**Problem statement**. Copy each line below that has "avatar".

■ ■ ■ ■ ■

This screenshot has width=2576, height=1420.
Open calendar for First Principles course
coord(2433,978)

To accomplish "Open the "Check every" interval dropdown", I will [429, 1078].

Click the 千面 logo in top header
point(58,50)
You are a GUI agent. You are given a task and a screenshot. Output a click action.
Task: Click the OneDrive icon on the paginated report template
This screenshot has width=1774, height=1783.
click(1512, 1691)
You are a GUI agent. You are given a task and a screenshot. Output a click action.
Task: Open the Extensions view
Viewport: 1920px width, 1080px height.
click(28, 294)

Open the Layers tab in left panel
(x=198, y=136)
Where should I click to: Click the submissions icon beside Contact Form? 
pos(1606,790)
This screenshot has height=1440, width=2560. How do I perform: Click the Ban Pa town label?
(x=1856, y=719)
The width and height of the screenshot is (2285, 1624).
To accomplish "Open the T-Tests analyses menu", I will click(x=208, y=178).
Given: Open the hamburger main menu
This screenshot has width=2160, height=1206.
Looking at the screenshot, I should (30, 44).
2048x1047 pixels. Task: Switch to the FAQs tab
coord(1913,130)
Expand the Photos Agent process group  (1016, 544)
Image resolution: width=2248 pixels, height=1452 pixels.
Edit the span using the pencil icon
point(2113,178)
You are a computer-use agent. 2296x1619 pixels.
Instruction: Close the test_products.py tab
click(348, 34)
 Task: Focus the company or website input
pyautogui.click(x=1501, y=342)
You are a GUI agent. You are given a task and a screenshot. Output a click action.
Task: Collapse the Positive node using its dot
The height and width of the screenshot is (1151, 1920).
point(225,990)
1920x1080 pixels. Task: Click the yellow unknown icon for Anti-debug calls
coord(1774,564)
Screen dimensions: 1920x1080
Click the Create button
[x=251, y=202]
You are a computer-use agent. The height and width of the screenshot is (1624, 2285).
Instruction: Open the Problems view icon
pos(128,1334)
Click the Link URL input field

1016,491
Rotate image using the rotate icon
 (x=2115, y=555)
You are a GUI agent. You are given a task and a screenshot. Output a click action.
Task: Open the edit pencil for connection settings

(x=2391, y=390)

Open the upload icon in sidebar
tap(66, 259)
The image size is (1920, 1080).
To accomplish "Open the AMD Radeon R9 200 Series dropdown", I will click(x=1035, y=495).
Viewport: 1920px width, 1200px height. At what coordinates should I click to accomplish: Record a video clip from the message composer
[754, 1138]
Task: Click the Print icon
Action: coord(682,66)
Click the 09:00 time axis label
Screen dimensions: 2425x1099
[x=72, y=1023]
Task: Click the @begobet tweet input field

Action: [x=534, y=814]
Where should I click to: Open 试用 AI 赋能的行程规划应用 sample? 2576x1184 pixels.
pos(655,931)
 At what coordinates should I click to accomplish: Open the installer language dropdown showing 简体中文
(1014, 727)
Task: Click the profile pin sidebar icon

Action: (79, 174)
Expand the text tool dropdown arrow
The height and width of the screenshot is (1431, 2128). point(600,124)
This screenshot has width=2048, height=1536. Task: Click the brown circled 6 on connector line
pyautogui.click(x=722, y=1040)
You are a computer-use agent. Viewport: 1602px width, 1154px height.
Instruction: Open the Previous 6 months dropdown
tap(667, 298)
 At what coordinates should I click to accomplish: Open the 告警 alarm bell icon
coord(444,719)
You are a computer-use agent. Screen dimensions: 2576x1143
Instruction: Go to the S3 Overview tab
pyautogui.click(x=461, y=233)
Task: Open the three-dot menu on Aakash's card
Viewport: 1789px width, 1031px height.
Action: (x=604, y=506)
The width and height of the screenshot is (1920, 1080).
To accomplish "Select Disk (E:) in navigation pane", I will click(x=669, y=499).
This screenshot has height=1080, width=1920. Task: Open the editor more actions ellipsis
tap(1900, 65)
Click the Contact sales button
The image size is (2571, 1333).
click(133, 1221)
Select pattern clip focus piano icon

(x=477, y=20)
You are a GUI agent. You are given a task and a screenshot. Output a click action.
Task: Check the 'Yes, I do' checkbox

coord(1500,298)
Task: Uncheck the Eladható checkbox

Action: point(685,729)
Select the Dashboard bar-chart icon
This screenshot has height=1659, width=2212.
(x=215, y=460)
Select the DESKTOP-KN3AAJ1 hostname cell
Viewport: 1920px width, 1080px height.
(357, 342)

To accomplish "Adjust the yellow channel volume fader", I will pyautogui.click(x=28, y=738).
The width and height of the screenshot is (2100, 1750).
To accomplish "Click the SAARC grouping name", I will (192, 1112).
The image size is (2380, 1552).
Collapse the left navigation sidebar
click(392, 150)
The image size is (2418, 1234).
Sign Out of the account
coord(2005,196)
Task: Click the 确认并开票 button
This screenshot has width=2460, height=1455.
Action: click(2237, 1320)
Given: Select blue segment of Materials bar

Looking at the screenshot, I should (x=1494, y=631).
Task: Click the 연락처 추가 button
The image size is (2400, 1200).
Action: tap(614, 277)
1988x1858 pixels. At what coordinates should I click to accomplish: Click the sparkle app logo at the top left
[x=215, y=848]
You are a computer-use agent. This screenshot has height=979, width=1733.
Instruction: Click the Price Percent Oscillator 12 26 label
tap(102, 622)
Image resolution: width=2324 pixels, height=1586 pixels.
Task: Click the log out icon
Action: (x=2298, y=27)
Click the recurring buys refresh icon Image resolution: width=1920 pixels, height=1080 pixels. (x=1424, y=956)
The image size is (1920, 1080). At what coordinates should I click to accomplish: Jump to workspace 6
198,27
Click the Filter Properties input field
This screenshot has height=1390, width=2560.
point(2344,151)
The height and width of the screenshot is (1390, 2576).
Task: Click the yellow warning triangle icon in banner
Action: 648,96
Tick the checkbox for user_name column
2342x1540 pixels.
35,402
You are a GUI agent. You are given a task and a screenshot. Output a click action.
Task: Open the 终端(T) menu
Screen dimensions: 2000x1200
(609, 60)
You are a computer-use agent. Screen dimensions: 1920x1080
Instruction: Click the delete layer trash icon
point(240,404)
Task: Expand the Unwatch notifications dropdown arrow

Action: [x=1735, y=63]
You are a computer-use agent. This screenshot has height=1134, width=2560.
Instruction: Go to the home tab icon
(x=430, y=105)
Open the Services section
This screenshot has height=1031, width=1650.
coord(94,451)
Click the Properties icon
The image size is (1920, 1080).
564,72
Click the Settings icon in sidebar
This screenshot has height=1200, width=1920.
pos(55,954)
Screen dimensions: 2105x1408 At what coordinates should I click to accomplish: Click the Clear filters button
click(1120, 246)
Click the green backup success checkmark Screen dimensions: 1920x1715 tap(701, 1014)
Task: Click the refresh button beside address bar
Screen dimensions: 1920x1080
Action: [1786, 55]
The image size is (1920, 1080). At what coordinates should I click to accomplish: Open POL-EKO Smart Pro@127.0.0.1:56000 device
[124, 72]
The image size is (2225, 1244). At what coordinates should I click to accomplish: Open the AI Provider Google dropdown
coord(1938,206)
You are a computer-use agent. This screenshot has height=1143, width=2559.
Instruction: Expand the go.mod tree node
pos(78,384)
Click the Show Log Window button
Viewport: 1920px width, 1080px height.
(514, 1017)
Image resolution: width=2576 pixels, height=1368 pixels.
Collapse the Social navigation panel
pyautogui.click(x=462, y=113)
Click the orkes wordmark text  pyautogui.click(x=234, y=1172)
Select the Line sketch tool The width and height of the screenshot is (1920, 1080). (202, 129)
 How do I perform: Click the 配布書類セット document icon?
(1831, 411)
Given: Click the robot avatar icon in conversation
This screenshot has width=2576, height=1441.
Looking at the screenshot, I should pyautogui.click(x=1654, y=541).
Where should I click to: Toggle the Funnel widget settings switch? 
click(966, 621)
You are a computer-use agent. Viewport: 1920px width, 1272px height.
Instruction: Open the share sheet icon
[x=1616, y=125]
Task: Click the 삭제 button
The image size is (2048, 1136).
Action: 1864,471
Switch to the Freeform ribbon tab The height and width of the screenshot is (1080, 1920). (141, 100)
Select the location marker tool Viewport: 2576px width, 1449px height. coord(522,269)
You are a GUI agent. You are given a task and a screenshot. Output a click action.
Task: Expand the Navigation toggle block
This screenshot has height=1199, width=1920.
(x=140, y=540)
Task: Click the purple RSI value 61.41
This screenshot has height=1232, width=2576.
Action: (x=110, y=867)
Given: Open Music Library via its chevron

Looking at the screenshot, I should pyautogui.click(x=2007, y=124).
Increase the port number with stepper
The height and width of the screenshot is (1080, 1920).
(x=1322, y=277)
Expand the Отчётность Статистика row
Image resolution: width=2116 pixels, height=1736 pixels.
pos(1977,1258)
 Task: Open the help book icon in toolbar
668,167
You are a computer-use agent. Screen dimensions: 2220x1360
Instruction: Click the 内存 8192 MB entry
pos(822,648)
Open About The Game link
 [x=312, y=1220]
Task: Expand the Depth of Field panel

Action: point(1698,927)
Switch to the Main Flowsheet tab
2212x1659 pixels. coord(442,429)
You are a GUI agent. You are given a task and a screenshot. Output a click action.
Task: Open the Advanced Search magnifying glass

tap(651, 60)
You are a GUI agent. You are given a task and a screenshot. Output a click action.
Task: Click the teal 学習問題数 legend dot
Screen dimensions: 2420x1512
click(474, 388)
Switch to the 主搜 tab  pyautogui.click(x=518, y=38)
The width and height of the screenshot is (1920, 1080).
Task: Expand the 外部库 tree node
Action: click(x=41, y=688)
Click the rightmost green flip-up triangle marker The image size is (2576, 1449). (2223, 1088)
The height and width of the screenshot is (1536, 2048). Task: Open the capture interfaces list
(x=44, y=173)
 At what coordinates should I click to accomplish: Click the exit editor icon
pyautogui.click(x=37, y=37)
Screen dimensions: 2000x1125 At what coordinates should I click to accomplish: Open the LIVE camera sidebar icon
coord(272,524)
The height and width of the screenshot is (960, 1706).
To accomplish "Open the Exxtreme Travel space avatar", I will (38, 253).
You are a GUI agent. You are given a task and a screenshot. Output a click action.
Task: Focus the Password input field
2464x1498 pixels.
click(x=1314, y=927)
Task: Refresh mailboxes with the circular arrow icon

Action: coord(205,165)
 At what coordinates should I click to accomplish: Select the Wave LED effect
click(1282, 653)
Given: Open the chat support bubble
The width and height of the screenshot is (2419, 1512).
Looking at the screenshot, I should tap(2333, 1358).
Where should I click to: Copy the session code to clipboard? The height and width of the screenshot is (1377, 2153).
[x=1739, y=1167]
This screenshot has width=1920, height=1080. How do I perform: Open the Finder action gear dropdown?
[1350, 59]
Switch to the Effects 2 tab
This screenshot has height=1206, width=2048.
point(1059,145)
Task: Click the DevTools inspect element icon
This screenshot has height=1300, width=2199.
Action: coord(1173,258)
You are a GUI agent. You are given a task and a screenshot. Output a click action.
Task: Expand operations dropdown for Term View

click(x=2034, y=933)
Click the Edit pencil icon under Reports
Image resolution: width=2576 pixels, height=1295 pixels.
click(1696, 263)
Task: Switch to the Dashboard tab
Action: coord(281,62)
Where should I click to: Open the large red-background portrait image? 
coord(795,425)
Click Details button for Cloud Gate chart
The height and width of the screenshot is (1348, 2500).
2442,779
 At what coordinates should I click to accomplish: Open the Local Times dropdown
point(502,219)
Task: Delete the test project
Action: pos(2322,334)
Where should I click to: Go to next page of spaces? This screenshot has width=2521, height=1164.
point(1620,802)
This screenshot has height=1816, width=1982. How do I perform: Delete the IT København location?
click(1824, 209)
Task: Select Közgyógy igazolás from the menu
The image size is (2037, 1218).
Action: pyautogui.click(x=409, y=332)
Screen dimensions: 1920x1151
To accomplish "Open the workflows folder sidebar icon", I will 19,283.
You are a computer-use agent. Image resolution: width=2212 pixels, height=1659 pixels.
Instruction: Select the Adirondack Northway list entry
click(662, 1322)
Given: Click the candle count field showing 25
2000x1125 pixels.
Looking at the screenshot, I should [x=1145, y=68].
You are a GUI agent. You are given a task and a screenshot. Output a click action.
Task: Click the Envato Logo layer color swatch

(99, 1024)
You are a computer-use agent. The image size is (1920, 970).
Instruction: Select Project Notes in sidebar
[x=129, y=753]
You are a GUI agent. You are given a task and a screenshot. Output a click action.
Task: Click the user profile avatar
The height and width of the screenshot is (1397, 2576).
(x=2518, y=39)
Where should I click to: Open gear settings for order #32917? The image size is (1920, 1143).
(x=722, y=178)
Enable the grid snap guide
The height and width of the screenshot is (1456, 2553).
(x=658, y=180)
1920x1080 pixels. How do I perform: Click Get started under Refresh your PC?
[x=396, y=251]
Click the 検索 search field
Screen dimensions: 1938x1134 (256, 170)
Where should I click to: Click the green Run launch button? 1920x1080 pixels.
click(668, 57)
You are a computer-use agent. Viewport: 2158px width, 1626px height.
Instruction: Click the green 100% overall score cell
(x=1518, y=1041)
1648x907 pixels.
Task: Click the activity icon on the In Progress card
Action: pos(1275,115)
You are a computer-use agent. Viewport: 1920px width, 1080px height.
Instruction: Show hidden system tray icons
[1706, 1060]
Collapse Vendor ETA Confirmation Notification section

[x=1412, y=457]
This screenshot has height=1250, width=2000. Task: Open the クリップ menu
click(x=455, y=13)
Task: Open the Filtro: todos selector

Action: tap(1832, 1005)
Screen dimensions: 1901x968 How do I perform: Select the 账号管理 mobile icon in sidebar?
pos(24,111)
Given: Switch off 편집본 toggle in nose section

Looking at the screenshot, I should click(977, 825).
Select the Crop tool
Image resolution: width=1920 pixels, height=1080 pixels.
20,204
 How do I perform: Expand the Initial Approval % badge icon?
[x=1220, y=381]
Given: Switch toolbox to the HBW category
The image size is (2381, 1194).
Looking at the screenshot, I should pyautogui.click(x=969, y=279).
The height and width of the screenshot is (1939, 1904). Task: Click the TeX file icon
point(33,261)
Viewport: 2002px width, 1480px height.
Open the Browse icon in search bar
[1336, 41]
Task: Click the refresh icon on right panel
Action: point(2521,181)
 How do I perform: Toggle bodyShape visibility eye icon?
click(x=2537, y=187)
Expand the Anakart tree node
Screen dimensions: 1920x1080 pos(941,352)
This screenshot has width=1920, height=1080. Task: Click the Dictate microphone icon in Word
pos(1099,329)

■ ■ ■ ■ ■

**Solution**.
Given: Click the robot avatar icon in conversation
To accomplish "Open the Exxtreme Travel space avatar", I will (38, 253).
Task: Click the user profile avatar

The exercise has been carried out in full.